Reprise d’ancienneté

La reprise d’ancienneté dans le cadre d’un contrat de travail est régie par le principe selon lequel un employeur peut convenir avec un salarié de prendre en compte l’ancienneté acquise auprès d’un précédent employeur, conformément aux dispositions de l’article L. 1221-1 du Code du travail, qui stipule que le contrat de travail est un accord par lequel une personne s’engage à travailler pour le compte d’une autre moyennant une rémunération.

Contrat de travail et mentions sur les bulletins de paie

Le contrat de travail doit être interprété selon la volonté des parties, et les mentions sur les bulletins de paie peuvent constituer des éléments de preuve de cette volonté. L’article 1134 du Code civil précise que les conventions légalement formées tiennent lieu de loi à ceux qui les ont faites, et que les parties doivent exécuter leurs obligations de bonne foi.

Modification unilatérale de l’ancienneté

La modification unilatérale par l’employeur de la date d’ancienneté mentionnée sur les bulletins de paie est prohibée, car elle constitue une atteinte aux droits du salarié. L’article L. 1232-6 du Code du travail impose que toute modification du contrat de travail doit être acceptée par le salarié, sauf en cas de motif économique.

Indemnité de procédure

L’indemnité de procédure est régie par l’article 700 du Code de procédure civile, qui permet au juge de condamner la partie perdante à payer à l’autre partie une somme pour couvrir les frais exposés et non compris dans les dépens, en tenant compte de l’équité et de la situation économique de la partie condamnée.

L’Essentiel : La reprise d’ancienneté dans un contrat de travail permet à un employeur de prendre en compte l’ancienneté acquise auprès d’un précédent employeur. Le contrat doit être interprété selon la volonté des parties, et les mentions sur les bulletins de paie peuvent servir de preuve. La modification unilatérale de la date d’ancienneté par l’employeur est prohibée, car elle porte atteinte aux droits du salarié. L’indemnité de procédure permet au juge de condamner la partie perdante à couvrir les frais exposés.
Résumé de l’affaire : La société Novartis Pharma a recruté un bio-technicien de production à partir du 3 janvier 2005. Le 5 octobre 2020, ce salarié a saisi le conseil de prud’hommes de Mulhouse, demandant la reconnaissance d’une reprise d’ancienneté à partir du 1er janvier 1997, date de son embauche par un précédent employeur, la société Rhodia. Il reprochait à la société Novartis Pharma d’avoir modifié cette mention sur ses bulletins de paie.

Le 10 mai 2021, le conseil de prud’hommes a rejeté les demandes du salarié ainsi que celles de la société Novartis Pharma.
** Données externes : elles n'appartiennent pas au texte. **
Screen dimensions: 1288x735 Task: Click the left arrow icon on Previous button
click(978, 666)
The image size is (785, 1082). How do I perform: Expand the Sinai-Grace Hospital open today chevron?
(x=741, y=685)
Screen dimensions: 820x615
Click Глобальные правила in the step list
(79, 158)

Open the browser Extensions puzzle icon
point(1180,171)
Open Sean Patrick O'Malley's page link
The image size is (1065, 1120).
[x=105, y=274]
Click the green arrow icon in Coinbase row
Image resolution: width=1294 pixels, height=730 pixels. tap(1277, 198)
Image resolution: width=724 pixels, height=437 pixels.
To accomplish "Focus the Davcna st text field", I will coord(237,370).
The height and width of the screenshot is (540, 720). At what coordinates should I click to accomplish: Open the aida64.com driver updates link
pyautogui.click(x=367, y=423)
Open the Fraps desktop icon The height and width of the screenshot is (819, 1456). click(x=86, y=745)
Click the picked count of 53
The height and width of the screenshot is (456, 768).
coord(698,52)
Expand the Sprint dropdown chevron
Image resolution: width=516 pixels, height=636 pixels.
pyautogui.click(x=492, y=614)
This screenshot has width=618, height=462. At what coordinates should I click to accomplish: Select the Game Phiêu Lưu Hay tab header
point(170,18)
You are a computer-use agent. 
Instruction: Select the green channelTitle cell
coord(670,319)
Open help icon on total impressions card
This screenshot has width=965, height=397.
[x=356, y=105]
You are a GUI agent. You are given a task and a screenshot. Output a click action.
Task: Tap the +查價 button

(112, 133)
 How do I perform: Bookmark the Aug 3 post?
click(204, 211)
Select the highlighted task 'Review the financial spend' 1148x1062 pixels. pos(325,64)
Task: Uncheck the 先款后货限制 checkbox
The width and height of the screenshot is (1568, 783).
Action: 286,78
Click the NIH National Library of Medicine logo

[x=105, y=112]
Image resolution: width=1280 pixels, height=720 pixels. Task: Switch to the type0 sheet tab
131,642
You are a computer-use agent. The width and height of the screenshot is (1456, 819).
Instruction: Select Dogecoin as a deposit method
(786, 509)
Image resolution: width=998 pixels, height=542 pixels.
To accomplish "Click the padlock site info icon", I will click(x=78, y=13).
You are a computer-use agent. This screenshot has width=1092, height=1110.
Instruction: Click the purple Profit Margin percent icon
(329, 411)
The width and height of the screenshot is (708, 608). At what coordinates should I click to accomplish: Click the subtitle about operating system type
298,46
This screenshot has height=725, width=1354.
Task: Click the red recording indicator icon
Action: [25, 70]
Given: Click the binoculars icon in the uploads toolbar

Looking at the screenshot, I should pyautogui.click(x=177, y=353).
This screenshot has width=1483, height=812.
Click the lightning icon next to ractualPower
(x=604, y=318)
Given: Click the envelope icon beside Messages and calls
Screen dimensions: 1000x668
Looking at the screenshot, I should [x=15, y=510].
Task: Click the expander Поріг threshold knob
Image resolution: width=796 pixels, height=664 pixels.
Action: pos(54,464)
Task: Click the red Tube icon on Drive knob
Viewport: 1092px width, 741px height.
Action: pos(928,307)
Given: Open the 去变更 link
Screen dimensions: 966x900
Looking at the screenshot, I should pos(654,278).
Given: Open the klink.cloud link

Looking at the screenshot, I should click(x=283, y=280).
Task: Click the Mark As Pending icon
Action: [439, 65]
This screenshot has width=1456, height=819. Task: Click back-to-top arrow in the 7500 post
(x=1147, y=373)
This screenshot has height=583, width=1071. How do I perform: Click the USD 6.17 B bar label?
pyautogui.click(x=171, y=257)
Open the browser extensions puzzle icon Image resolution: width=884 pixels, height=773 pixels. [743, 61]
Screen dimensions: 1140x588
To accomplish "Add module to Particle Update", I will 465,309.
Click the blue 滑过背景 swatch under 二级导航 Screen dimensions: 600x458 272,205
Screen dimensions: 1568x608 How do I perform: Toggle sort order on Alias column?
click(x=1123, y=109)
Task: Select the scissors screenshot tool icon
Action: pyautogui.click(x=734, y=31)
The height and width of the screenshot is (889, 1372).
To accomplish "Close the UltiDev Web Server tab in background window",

Le tribunal a estimé que le contrat de travail ne stipulait pas de reprise d’ancienneté, mais seulement une prime d’ancienneté de 8 %. De plus, les bulletins de paie n’avaient pas mentionné d’ancienneté de 2005 à 2016, et les mentions de 2017 à 2019 ne prouvaient pas un accord sur une reprise d’ancienneté.

Le 16 novembre 2022, le salarié a interjeté appel. Dans ses conclusions du 30 décembre 2022, il a demandé à la cour d’infirmer le jugement et d’ordonner à la société Novartis Pharma de rectifier ses bulletins de paie pour y inscrire la date du 1er janvier 1997, ainsi qu’une indemnité de 1 500 euros pour les frais de procédure. Le salarié soutenait que la société s’était engagée à reprendre son ancienneté lors de son embauche.

En réponse, la société Novartis Pharma a demandé la confirmation du jugement initial et a réclamé une indemnité de 1 000 euros pour les frais de procédure. Elle a affirmé que la prime d’ancienneté était maintenue, mais sans reprise de l’ancienneté elle-même, et que les mentions sur les bulletins de paie étaient fictives.

La cour a finalement conclu que l’intention des parties était de reprendre l’ancienneté acquise par le salarié, ordonnant à la société Novartis Pharma de rectifier les bulletins de paie et de verser une indemnité de 1 500 euros au salarié.

Q/R juridiques soulevées :

Quel est le fondement juridique de la demande de reprise d’ancienneté par le salarié ?

Le salarié soutient que la société Novartis Pharma s’est engagée à reprendre son ancienneté acquise auprès d’un précédent employeur, ce qui est en lien avec l’article L1234-1 du Code du travail, qui stipule que « tout salarié a droit à une ancienneté qui s’acquiert par l’exercice d’une activité professionnelle ».

Le contrat de travail ne mentionne pas explicitement la reprise d’ancienneté, mais il prévoit une prime d’ancienneté de 8% du salaire de base, ce qui peut être interprété comme une volonté de maintenir la rémunération antérieure.

La jurisprudence a souvent considéré que l’absence d’exclusion de la reprise d’ancienneté dans le contrat peut laisser présumer une telle reprise, conformément à l’article L1221-1 du Code du travail, qui impose une bonne foi dans l’exécution du contrat de travail.

Quel est l’impact des bulletins de paie sur la reconnaissance de l’ancienneté ?

Les bulletins de paie jouent un rôle crucial dans la reconnaissance de l’ancienneté. Selon l’article L3243-1 du Code du travail, « l’employeur doit remettre au salarié un bulletin de paie lors de chaque paiement de salaire ».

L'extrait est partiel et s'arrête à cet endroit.